(r11) LocalGridCookbook < Computing

Computing Web>LocalGridCookbook (revision 11) (raw view)~~EditAttach~~
---+ Local Grid Cookbook

A How-To guide on installing, monitoring and maintaining new Grid nodes at Birmingham.

%TOC%

---++ Solving key problems
 Most problems can be solved by doing the following: 
   1 *Reboot* - Log onto epgmo1 and use the command =cfrun $host -- -D reboot=, where =$host= is the fully qualified host name (eg =epgse1.ph.bham.ac.uk=) 
   1 *Run yaim* - If rebooting doesn't fix the problem, run yaim from epgmo1 with the command =cfrun $host -- -D reyaim=. 
   1 *Reinstall* - If all else fails, reinstall the node. 

Note that rebooting/reyaiming DPM nodes can take some time. These actions kill the SRM processes, but will only do so after allowing existing transfers to complete!

AIM 1 » Rewrite the stretch of the Local Grid Cookbook page from "(r11) LocalGridCookbook <" through "name (eg =epgse1.ph.bham.ac.uk=)", renaming "epgmo1" to "epgadmin1" throughout.
AIM 2 »
Answer these questions about the Local Grid Cookbook page:
(a) Which machine should you log onto to reboot a node?
(b) What should be done if all else fails?
(c) Which processes are killed when DPM nodes are rebooted or reyaimed?
The entries that come next are unrelated to the Local Grid Cookbook page.

SUPPLIED DATA »
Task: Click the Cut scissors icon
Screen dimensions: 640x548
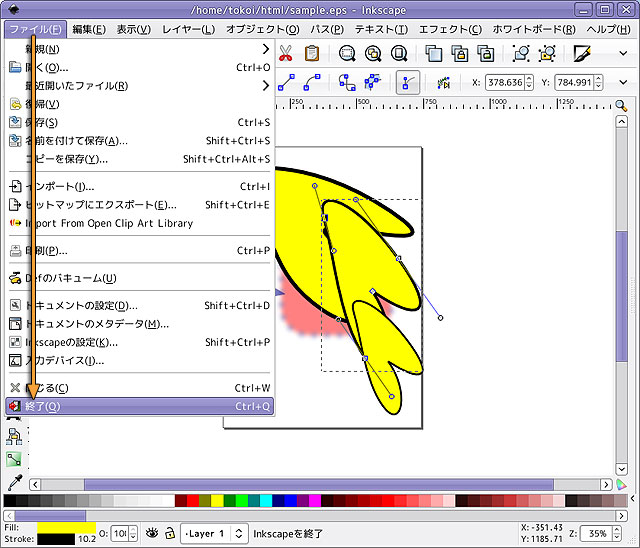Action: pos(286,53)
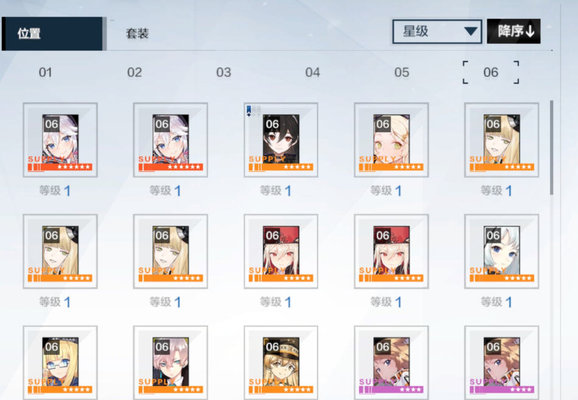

--

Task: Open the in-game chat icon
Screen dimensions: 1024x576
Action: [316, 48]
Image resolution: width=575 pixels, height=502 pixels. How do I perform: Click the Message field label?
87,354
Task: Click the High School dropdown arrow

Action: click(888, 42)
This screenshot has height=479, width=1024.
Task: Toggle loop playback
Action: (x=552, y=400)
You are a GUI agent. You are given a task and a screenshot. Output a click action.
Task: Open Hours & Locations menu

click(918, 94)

* * *

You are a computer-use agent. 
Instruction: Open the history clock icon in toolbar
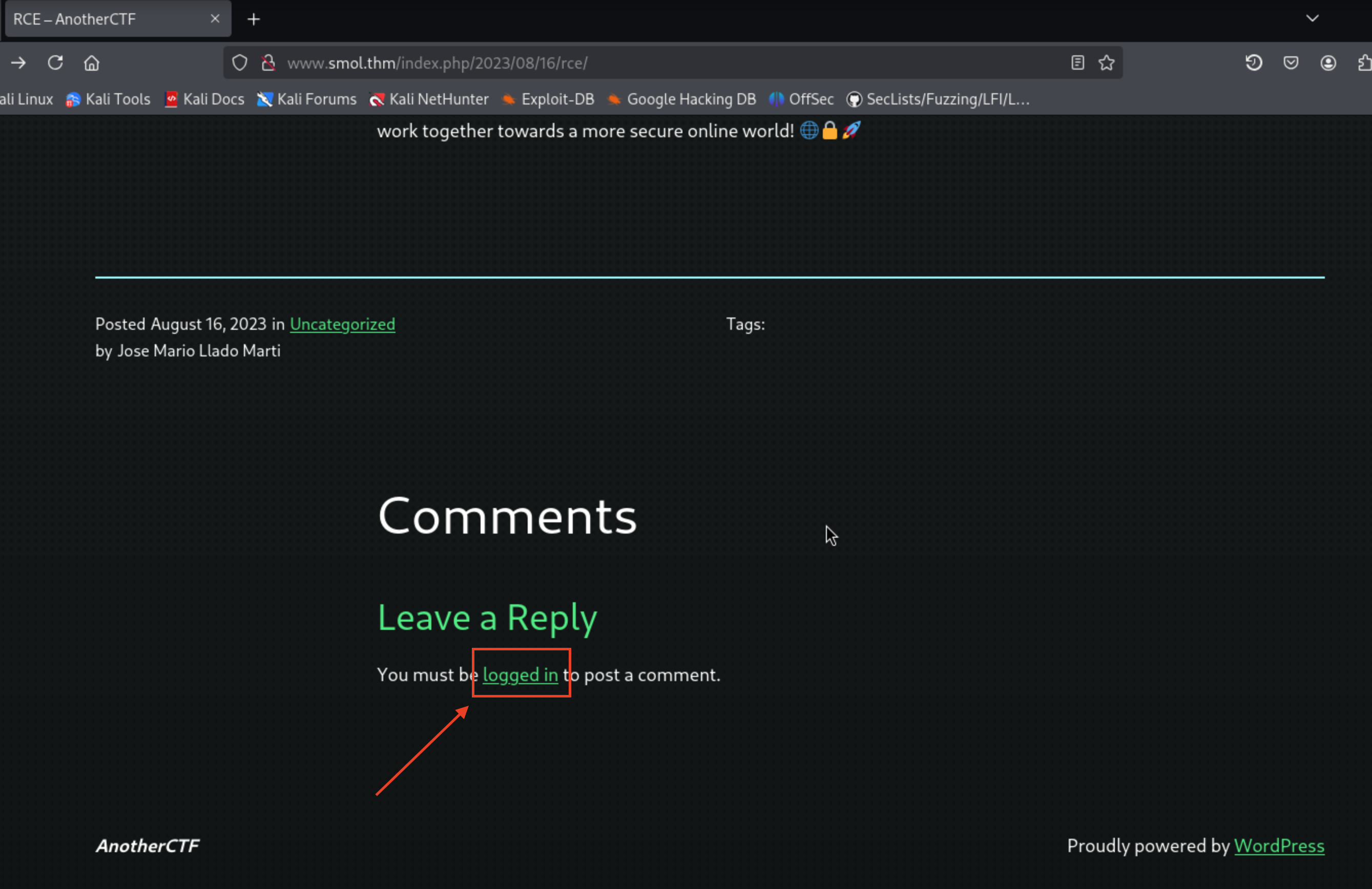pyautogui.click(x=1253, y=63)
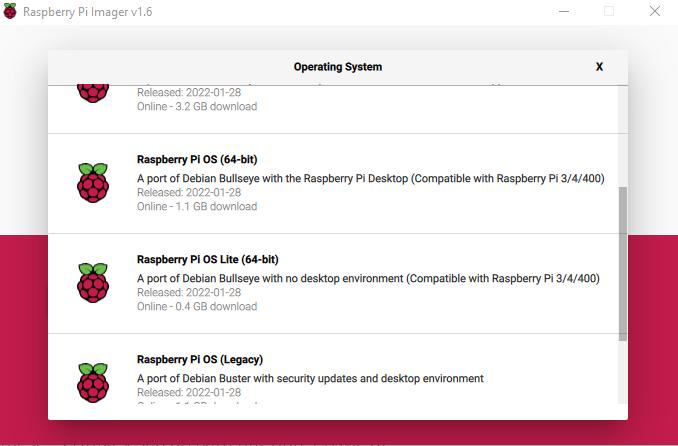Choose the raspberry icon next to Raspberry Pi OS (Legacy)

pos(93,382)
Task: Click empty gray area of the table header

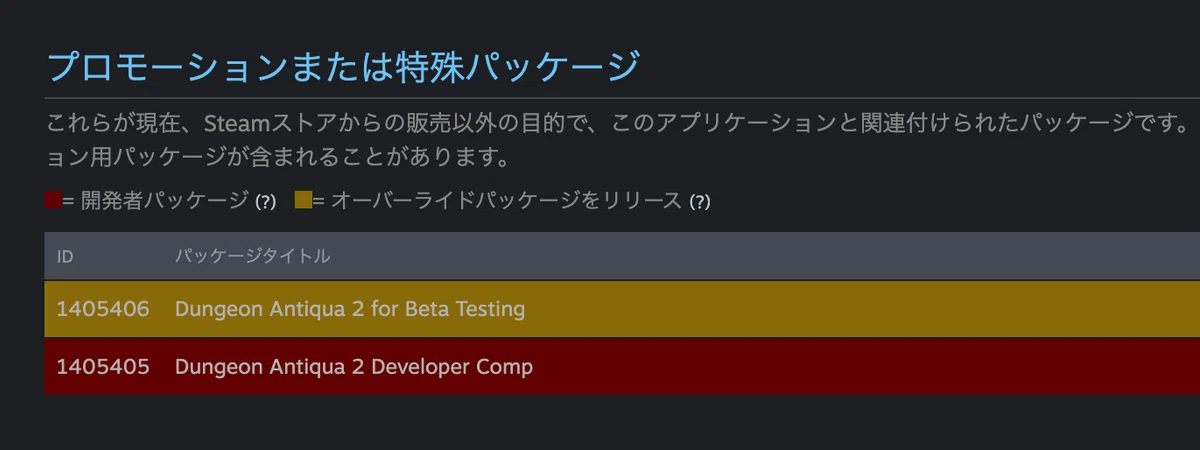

COMPLETE OUTPUT 1 »
(r11) LocalGridCookbook < Computing

Computing Web>LocalGridCookbook (revision 11) (raw view)~~EditAttach~~
---+ Local Grid Cookbook

A How-To guide on installing, monitoring and maintaining new Grid nodes at Birmingham.

%TOC%

---++ Solving key problems
 Most problems can be solved by doing the following: 
   1 *Reboot* - Log onto epgadmin1 and use the command =cfrun $host -- -D reboot=, where =$host= is the fully qualified host name (eg =epgse1.ph.bham.ac.uk=)

COMPLETE OUTPUT 2 »
(a) epgmo1
(b) Reinstall the node.
(c) The SRM processes.